If you are located in the European Economic Area (EEA) or UK, you have the following rights under the General Data Protection Regulation (GDPR):

  • Right of Access: You can request a copy of the personal data we hold about you
  • Right to Rectification: You can request correction of inaccurate or incomplete personal data
  • Right to Erasure ("Right to be Forgotten"): You can request deletion of your personal data in certain circumstances
  • Right to Restrict Processing: You can request that we limit how we use your personal data
  • Right to Data Portability: You can request a copy of your data in a machine-readable format
  • Right to Object: You can object to our processing of your personal data based on legitimate interests
  • Right to Withdraw Consent: Where processing is based on consent, you can withdraw it at any time
  • Right to Lodge a Complaint: You can complain to your local data protection authority

To exercise any of these rights, please contact us at support@voxbot.io. We will respond to your request within 30 days as required by GDPR.

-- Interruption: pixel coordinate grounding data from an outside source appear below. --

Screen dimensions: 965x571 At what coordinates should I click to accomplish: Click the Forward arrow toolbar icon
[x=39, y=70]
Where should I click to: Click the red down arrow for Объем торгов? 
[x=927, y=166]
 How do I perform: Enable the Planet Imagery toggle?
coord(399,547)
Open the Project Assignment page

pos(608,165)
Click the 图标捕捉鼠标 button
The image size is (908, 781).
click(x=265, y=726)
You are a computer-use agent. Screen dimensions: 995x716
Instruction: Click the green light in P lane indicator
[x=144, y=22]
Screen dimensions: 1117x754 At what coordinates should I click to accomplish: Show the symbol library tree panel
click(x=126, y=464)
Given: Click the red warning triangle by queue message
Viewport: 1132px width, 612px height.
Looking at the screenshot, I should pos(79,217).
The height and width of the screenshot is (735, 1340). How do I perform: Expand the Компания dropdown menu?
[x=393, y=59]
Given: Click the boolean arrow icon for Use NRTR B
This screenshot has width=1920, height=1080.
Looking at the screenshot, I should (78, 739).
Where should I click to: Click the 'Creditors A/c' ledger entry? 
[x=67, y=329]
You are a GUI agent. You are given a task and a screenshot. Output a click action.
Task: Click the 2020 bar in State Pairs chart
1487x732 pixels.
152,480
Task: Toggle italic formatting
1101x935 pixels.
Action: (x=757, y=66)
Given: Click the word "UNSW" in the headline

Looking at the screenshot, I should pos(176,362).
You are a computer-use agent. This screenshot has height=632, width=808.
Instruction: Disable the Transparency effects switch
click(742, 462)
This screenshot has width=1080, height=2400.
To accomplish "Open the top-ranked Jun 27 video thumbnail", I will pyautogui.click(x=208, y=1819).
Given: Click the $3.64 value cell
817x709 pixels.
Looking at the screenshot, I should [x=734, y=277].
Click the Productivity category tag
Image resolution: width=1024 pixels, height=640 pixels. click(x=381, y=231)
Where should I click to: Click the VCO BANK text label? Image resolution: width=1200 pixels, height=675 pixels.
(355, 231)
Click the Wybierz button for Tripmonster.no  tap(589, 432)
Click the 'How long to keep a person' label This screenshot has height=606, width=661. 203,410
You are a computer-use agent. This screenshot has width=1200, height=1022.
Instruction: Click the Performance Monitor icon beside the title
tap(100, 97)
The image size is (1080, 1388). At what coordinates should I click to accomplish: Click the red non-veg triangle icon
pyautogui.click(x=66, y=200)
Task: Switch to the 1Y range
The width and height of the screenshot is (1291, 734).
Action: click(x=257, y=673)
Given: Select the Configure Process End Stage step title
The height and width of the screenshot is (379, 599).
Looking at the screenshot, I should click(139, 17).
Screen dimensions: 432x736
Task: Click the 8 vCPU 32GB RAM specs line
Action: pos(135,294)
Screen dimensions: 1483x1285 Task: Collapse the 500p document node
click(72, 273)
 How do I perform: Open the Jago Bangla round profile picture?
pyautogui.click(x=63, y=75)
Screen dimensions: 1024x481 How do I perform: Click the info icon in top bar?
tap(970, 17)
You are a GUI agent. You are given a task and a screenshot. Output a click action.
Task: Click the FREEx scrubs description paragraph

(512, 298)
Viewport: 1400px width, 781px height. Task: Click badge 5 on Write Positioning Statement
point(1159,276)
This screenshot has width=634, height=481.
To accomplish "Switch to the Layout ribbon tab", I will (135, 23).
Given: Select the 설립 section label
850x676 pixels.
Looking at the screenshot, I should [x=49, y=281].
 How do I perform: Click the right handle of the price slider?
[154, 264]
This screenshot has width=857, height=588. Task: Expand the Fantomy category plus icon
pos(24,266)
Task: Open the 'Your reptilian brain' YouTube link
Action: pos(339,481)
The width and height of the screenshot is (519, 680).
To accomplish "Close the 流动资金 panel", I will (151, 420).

10. Cookies and Tracking Technologies

We use cookies and similar tracking technologies to enhance your experience, analyse usage, and provide personalised content. You can control cookie preferences through your browser settings. For more information, please see our Cookie Policy.

11. Children's Privacy

Our services are not intended for children under the age of 18. We do not knowingly collect personal information from children. If you believe we have collected information from a child, please contact us immediately.

12. Changes to This Privacy Policy

We may update this Privacy Policy from time to time. We will notify you of material changes by email or through a prominent notice on our service. Your continued use of the service after changes become effective constitutes acceptance of the updated policy.

13. Contact Us and Data Protection Officer

If you have any questions about this Privacy Policy, wish to exercise your data rights, or have concerns about how we handle your personal information, please contact us at:

Email: support@voxbot.io

For GDPR-related enquiries, you may also contact us at the email address above with "GDPR Request" in the subject line.

If you are not satisfied with our response, you have the right to lodge a complaint with your local supervisory authority (e.g., the Information Commissioner's Office in the UK).